**READING PASSAGE**
# London theatre - Woman in Black?



## nonutrix (Oct 15, 2009)

I'm looking at buying tickets for this play for our (two adults and a teenage son) trip coming up in late December.  Can anyone tell me about _The Woman in Black_?

Thanks in advance!

nonutrix


----------



## wauhob3 (Oct 15, 2009)

nonutrix said:


> I'm looking at buying tickets for this play for our (two adults and a teenage son) trip coming up in late December.  Can anyone tell me about _The Woman in Black_?
> 
> Thanks in advance!
> 
> nonutrix




We saw it in 2000. It was well done and a spooky play.


----------



## MULTIZ321 (Oct 15, 2009)

The Woman in Black - London Theatre Guide Review


Richard


----------



## DebBrown (Oct 15, 2009)

A wonderful show!  We saw it a couple of years ago.  My son was maybe 18 and it was his favorite of all the London theatre.  It is a well told spooky ghost story.

**WORK REQUEST**
From the forum thread on The Woman in Black, extract the stretch from "## nonutrix (Oct" through "wauhob3 (Oct 15, 2009)". The listing that comes next has no connection to the thread.

**DATASET SECTION**
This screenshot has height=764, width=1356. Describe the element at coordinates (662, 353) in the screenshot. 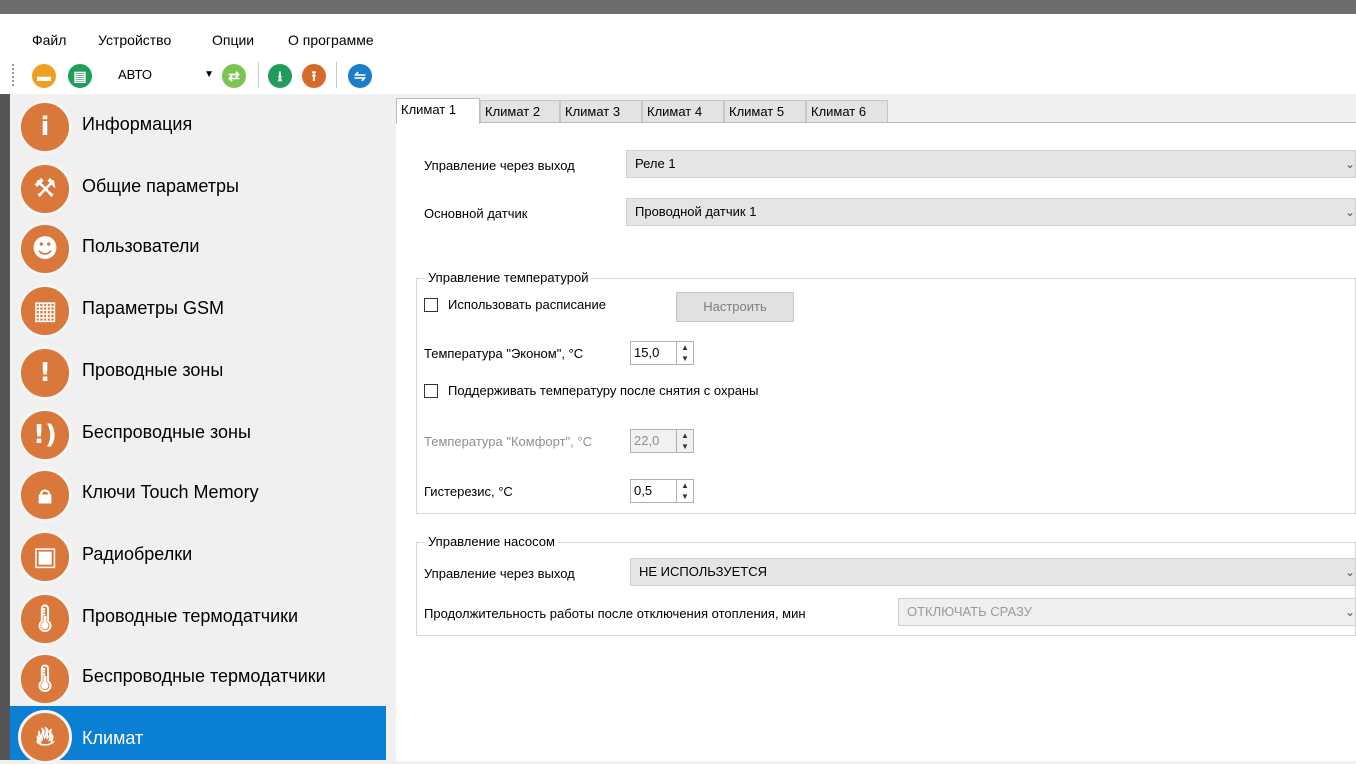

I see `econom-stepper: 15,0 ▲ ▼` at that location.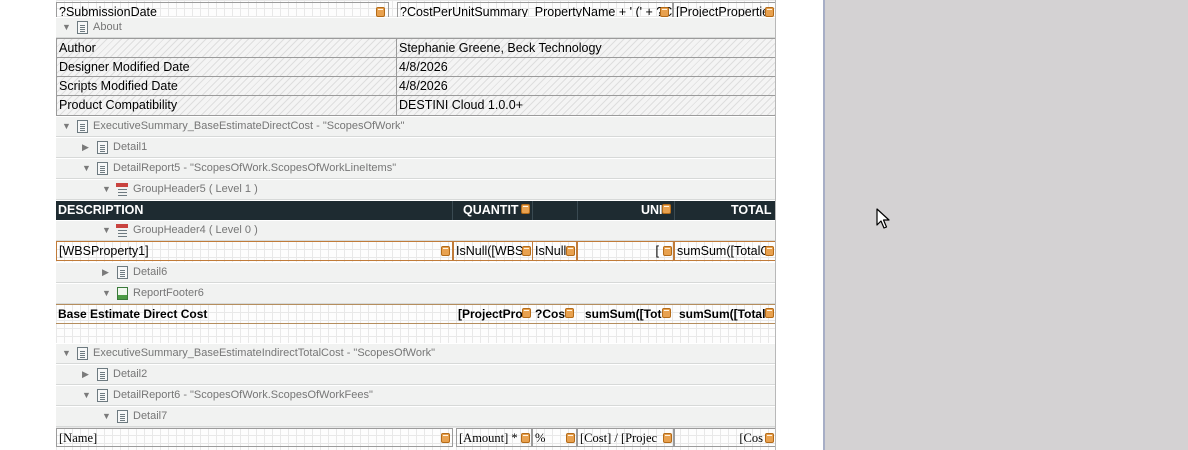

**RESULT FOR THIS EXERCISE**
## nonutrix (Oct 15, 2009)

I'm looking at buying tickets for this play for our (two adults and a teenage son) trip coming up in late December.  Can anyone tell me about _The Woman in Black_?

Thanks in advance!

nonutrix


----------



## wauhob3 (Oct 15, 2009)